On the whole the evidence favours the likelihood of improvement of bone density with nutritional recovery and resumption of menstruation. (89) There is much uncertainty about the best treatment. Although patients are often automatically prescribed oestrogen replacement, the only controlled trial undertaken so far indicated that oestrogen was only effective in severely underweight anorexic patients.(91) Indeed, it has been argued that oestrogen replacement could be harmful in some patients (children with premenarchal onset) and unnecessary in others with an illness of less than 3 years duration. (90) Instead the emphasis should be on encouraging weight gain, with the possible addition of calcium and vitamin D. There is a wider acceptance that patients with a poor prognosis (e.g. who have been ill over 10 years) might benefit from oestrogen replacement.
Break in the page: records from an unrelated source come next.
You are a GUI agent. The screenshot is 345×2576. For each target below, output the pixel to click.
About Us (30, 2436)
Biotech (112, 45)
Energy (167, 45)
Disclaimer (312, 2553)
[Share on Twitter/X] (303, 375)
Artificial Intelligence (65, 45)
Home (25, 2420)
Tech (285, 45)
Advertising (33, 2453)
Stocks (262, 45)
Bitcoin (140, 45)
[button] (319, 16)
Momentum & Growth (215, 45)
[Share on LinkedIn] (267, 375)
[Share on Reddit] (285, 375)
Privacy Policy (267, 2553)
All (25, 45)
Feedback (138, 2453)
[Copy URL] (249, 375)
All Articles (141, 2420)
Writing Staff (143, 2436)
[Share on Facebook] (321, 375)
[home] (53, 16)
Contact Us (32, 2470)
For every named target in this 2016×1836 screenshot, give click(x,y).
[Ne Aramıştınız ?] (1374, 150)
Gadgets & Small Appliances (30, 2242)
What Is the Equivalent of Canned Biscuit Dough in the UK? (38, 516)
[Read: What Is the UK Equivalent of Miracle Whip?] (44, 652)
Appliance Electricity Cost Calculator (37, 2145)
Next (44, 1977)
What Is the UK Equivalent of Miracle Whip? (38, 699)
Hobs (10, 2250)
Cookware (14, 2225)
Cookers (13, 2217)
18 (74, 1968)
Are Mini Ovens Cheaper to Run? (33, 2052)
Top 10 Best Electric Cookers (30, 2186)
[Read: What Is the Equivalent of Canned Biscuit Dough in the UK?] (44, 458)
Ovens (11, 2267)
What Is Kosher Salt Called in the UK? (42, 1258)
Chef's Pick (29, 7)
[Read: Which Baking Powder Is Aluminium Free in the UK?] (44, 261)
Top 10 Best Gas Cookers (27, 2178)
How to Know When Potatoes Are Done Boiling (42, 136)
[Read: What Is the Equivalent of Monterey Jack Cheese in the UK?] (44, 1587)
Disturbed temperature regulation

Disturbances in the control of temperature are evident from clinical observations; the patients frequently complain of feeling cold, and in the winter they have cold and blue extremities and suffer from chilblains. In the severely malnourished patient hypothermia may be a cause of death. Severe malnutrition is accompanied by a low central body temperature, presumably because of a low metabolic rate. Ingestion of a high-calorie meal can cause a significant increase in the central body temperature(92> which causes some patients to complain of heat in the periphery and sweating after food.

Haematological changes

Anorexic patients may develop a significantly lowered haemoglobin level and a reduced haematocrit and white cell count, with a relative decrease in neutrophil leucocytes and an increase in lymphocytes.(93) The anaemia is usually moderate and is normocytic normochromic in type. The mechanism is that of starvation-induced bone marrow hypoplasia. Only occasionally is there an iron deficiency. The anaemia gradually becomes corrected with weight gain. A low platelet count in the blood has also been observed and there may be an associated thrombocytopenic purpura.